Photo by Bruce Guthrie
“Four men are walking in the desert. The German says, ‘I’m tired, I’m thirsty. I must have a beer.’ The Italian says, ‘I’m tired, I’m thirsty, I must have some wine.’ And the Jew says, ‘I’m tired, I’m thirsty. I must have diabetes.’”
This old joke got a roaring response from the overflow crowd when Amy Saidman told it at SpeakeasyDC’s production of My So-Called Jewish Life, held Dec. 18 at Sixth & I Historic Synagogue in Washington.

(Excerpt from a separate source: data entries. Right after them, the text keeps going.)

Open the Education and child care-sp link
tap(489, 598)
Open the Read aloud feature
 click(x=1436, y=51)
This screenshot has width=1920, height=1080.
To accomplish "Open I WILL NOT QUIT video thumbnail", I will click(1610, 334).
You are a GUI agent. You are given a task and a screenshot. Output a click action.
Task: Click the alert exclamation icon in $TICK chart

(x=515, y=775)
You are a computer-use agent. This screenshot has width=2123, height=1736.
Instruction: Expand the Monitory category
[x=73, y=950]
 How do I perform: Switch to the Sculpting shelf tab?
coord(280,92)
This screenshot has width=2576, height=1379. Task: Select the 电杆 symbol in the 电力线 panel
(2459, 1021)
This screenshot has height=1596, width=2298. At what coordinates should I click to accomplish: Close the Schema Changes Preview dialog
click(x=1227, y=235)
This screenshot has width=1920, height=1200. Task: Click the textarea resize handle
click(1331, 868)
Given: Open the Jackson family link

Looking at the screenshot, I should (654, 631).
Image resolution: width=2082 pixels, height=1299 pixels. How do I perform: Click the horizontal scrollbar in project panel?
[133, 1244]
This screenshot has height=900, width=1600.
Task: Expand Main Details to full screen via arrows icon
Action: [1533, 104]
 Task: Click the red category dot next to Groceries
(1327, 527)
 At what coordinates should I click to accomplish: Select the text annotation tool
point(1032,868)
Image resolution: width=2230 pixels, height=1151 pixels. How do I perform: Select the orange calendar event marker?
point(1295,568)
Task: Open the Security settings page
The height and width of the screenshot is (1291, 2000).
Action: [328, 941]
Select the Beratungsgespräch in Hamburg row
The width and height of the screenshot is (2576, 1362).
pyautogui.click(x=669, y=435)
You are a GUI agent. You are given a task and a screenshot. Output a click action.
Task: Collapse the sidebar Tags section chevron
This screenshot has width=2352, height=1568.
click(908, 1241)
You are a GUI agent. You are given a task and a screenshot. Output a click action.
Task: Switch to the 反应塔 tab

Seven storytellers spent 10 minutes each on stage talking about their Jewish lives. Saidman, the night’s host, kept the audience entertained between sets by soliciting Jewish-themed jokes from the audience and telling a few herself.
Layla McCay, the first performer, talked about a memorable trip with Birthright Israel where she learned about her Jewish heritage and found her b’shert, her intended, who she said was probably not someone Birthright envisioned: “I ended up marrying a nice Jewish girl,” she told the audience.
Annie Lipsitz mixed humor into a serious story about how, at 27, she was diagnosed with leukemia and needed a bone-marrow transplant to save her life. She said she had thought that her donor was a Jewish man, but after she contacted him, it turned out “he had Jewish friends and a Jewish sister-in-law and a Jewish boss, but he was not Jewish.”
Still, her dad, who was obsessed with Lipsitz finding a Jewish man as a donor, “thinks he was the best thing to happen to our family.”
Other performers included Nate Klass, who talked about being a Jewish boy from Long Island moving with his family to very not-Jewish Reno, Nev.; and Temple Sinai Assistant Rabbi Hannah Goldstein telling a story about flying $50,000 cash from Israel to Russia.